Dr. Jana Neiss, director of S&T’s Teacher Education Program, says that by offering the elementary education certification, S&T students will have a chance to work with the “very effective science and math teachers that we already have in Rolla schools.”
Neiss was approached by the Missouri DESE about creating the elementary education program in 2011. At the time, Missouri S&T had recently reaccredited its secondary education program, which began more than 30 years ago.
“They said, ‘there is a need for a STEM-focused elementary education program in the state of Missouri, and we think you are the ones to do it,’” says Neiss. “I did some checking and found that less than
4 percent of the students in teacher education programs throughout Missouri choose math and science as their area of concentration. It seemed like a good fit for S&T.”
Neiss says students will have an opportunity to work with the university’s STEM-focused summer camps and with Project Lead The Way, a program that provides science and engineering education in elementary, middle and high schools throughout the nation.
The elementary education program will be closely aligned with Missouri S&T’s new multidisciplinary studies degree program that began in January.
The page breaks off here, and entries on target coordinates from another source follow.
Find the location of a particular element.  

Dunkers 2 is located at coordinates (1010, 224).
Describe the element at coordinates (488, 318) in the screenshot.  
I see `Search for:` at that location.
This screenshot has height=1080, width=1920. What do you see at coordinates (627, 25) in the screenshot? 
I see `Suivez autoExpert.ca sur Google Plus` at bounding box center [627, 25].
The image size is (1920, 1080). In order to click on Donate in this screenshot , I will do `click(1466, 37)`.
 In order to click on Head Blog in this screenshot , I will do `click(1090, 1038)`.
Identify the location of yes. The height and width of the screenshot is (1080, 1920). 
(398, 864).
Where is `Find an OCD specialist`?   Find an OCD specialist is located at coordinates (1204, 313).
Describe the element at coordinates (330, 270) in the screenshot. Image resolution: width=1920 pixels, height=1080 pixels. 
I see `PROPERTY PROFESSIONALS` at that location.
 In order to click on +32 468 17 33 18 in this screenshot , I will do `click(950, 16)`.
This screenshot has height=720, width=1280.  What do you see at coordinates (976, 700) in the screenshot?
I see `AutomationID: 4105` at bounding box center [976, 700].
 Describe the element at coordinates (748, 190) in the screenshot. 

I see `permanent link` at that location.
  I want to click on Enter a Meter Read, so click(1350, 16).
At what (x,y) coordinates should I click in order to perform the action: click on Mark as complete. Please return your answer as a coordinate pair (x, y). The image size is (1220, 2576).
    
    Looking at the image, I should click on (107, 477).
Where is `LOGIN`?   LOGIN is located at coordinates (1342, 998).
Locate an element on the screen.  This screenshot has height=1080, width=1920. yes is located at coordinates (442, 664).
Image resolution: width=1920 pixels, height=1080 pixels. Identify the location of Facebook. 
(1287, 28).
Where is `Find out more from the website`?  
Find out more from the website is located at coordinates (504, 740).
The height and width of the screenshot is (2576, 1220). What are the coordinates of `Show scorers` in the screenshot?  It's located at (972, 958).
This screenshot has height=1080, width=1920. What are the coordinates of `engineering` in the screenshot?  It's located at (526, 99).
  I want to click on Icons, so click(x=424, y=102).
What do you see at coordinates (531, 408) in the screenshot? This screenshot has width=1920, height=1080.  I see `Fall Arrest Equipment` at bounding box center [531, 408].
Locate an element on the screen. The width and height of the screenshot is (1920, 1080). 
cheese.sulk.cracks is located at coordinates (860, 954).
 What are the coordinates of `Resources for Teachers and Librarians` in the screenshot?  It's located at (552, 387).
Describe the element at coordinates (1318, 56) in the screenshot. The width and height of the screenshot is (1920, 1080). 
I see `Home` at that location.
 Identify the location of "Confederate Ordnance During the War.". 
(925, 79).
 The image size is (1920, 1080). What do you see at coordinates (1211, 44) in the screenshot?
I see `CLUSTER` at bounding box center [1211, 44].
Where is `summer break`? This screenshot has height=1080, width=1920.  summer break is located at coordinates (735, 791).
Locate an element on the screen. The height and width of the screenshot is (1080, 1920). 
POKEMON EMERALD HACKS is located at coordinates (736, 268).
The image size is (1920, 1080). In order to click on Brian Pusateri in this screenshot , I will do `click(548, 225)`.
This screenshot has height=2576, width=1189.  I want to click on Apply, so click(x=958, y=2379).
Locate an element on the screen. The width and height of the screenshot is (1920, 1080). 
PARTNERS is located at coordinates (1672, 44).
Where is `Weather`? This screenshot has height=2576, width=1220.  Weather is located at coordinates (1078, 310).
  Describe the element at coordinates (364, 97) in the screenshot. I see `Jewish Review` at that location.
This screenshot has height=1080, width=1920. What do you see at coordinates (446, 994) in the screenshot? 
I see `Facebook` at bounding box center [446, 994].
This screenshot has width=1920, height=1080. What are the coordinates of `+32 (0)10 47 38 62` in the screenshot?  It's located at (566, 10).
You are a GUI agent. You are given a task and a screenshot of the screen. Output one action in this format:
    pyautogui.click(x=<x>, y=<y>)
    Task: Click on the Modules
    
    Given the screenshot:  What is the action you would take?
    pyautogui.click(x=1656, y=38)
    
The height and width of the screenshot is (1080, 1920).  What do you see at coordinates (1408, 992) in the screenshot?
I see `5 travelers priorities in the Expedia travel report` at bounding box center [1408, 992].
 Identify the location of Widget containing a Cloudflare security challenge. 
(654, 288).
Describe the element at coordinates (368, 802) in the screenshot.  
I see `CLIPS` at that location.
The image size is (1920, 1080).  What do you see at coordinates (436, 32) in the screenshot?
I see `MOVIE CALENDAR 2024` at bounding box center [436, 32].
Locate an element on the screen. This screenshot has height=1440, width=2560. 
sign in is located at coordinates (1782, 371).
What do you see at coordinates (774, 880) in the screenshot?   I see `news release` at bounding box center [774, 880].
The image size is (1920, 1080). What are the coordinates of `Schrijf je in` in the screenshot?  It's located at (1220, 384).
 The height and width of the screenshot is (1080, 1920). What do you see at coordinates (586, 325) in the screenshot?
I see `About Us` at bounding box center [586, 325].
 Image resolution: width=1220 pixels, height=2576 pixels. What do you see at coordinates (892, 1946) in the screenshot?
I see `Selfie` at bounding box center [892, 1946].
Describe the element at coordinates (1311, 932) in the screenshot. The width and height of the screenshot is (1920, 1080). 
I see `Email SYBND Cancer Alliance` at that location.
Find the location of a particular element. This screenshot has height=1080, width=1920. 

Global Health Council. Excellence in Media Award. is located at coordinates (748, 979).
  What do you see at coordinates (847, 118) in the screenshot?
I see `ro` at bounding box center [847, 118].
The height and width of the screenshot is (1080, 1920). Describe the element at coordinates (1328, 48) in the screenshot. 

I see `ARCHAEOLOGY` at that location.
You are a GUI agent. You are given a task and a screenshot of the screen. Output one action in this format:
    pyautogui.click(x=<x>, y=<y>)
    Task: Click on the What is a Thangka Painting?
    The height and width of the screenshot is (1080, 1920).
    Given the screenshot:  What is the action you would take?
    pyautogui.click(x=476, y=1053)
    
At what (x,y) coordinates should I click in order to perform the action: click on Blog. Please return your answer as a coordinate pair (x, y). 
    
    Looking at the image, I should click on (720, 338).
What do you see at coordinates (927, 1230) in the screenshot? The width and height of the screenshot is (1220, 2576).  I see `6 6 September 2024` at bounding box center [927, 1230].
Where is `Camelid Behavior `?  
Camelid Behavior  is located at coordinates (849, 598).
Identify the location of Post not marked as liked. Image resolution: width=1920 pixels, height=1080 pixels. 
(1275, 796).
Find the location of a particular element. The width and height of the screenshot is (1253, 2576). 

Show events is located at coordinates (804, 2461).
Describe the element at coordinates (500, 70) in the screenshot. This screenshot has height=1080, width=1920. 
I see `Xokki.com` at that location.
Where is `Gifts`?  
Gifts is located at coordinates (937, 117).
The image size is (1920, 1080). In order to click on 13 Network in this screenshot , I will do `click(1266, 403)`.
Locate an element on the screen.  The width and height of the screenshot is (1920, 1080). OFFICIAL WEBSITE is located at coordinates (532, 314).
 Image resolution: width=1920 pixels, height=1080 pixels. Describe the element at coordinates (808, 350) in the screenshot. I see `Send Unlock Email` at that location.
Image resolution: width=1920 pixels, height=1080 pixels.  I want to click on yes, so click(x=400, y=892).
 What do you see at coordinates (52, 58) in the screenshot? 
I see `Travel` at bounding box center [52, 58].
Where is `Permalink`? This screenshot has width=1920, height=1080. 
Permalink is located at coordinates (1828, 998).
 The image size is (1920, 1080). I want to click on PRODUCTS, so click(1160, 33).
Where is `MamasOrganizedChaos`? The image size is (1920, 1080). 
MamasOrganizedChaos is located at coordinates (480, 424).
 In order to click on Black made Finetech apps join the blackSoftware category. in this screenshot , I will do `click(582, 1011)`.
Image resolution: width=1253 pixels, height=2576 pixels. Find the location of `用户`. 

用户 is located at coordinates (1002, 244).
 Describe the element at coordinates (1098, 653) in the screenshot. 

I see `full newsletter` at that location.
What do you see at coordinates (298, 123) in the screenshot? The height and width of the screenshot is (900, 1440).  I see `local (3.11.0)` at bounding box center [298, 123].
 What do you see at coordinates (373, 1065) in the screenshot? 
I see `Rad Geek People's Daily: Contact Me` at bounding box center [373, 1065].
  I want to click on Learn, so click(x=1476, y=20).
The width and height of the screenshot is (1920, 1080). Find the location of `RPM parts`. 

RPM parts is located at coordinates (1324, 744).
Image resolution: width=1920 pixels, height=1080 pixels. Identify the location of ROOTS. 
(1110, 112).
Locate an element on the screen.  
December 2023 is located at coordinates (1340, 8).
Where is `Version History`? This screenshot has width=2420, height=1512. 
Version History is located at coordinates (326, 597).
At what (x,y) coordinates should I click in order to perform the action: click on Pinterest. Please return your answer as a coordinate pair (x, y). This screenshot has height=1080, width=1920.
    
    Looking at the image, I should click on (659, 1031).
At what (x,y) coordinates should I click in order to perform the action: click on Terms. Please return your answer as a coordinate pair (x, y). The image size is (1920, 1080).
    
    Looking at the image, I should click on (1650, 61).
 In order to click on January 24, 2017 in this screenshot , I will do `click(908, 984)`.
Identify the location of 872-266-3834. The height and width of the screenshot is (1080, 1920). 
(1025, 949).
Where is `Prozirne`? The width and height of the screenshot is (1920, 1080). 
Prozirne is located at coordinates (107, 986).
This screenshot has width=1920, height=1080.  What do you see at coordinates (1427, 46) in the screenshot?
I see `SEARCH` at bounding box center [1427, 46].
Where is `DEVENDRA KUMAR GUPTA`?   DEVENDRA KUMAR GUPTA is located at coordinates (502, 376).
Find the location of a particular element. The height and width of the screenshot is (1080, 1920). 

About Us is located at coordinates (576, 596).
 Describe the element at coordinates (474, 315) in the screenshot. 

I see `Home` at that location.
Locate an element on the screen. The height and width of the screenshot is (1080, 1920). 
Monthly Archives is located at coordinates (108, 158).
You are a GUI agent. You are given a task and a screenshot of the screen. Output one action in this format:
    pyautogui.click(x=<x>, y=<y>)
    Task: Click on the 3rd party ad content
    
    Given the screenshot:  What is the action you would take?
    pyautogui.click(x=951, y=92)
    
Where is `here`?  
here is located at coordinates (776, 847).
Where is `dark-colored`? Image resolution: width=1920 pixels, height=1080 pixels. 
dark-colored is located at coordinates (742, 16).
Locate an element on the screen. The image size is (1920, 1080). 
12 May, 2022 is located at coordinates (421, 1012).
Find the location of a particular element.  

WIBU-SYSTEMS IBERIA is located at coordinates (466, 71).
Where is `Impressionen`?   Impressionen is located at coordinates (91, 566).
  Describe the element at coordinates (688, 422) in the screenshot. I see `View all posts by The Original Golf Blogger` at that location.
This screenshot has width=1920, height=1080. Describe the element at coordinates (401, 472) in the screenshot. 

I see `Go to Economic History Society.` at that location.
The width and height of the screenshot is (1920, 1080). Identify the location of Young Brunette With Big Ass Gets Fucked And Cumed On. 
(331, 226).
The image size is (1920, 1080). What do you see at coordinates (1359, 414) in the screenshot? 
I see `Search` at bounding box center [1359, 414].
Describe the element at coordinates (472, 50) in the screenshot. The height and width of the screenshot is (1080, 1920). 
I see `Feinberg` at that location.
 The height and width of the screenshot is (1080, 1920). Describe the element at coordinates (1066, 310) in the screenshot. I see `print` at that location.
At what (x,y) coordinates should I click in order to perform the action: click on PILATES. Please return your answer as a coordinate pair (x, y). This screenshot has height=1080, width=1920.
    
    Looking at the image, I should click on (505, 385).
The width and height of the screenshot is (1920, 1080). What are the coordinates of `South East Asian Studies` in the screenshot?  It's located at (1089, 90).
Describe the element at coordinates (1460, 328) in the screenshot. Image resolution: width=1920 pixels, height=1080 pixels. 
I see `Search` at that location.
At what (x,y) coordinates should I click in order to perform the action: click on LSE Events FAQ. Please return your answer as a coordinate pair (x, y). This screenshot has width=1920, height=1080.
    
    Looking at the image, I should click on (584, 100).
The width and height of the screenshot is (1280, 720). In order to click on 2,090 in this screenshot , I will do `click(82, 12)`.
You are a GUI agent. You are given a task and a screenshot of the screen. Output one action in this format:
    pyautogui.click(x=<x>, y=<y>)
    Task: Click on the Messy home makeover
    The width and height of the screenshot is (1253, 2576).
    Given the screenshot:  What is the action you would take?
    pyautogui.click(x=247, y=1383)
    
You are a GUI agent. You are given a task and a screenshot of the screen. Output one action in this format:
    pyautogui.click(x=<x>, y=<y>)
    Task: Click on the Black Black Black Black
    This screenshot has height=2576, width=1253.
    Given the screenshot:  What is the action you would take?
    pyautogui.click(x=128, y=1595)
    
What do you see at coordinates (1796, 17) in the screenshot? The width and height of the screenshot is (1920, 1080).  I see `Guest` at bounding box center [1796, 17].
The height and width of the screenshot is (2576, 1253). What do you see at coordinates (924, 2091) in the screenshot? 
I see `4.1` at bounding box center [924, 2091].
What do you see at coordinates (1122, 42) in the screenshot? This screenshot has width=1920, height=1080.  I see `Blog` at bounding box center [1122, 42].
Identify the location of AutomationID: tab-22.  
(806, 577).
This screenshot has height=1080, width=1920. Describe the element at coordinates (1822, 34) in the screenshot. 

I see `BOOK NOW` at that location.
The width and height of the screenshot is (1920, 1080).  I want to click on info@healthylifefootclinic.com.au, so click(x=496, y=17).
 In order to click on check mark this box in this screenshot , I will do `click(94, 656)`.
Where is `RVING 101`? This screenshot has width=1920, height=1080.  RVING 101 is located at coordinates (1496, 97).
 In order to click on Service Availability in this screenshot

Students will earn a bachelor of arts degree in multidisciplinary studies with a teaching certificate for elementary education.
“This degree requires computer science and statistics courses — just two examples of courses not typically found in most elementary ed programs,” says Neiss.
Students in the program must choose a concentration in math or science, or both. “We’ll also offer areas of concentration in social studies and English, but if students select those areas, they will still be required to include math or science,” says Neiss.
The program will also offer training for current teachers and S&T students through the South-Central Regional Professional Development Center, which is located on the Missouri S&T campus.